- **What is required**:
Within the records below is a range that opens at the line with "You are a computer-use" and closes at the line with "Click the green". Return that range word for word, both ends included, and only that range.

- **Records**:

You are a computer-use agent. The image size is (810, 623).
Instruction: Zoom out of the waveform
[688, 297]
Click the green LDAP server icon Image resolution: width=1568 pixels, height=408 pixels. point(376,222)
...
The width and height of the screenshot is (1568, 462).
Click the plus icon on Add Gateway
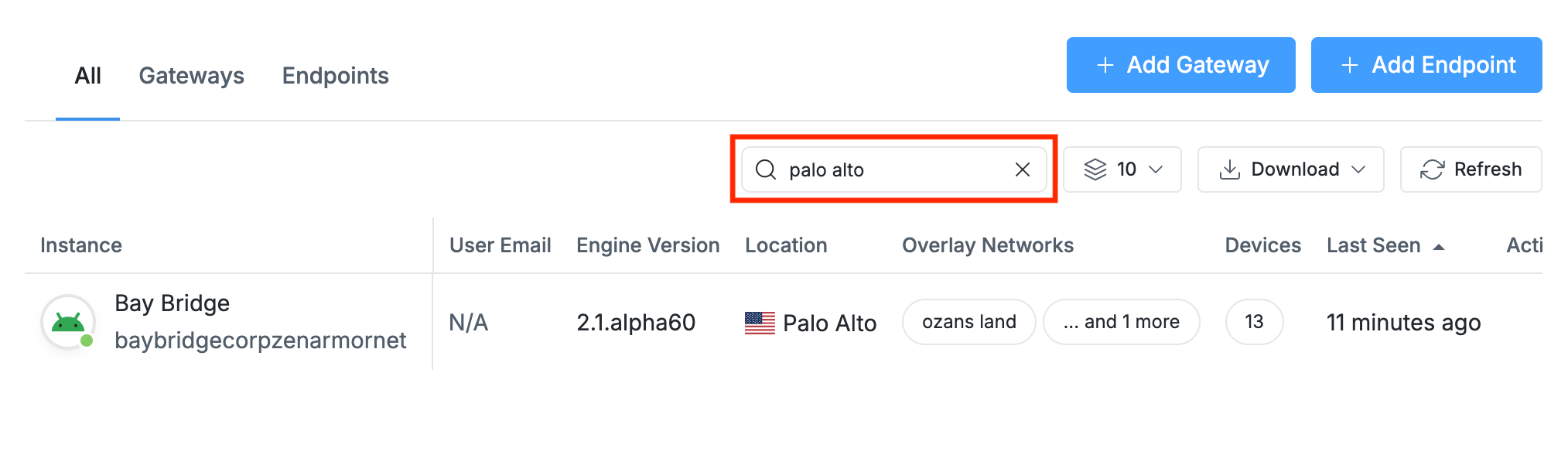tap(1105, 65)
---
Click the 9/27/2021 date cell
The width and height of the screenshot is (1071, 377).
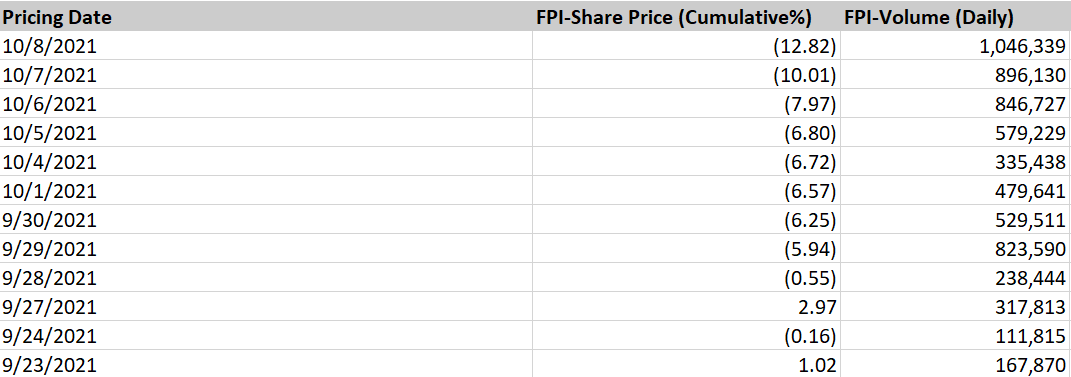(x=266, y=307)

- **Task answer**:
You are a computer-use agent. The image size is (810, 623).
Instruction: Zoom out of the waveform
[688, 297]
Click the green LDAP server icon Image resolution: width=1568 pixels, height=408 pixels. point(376,222)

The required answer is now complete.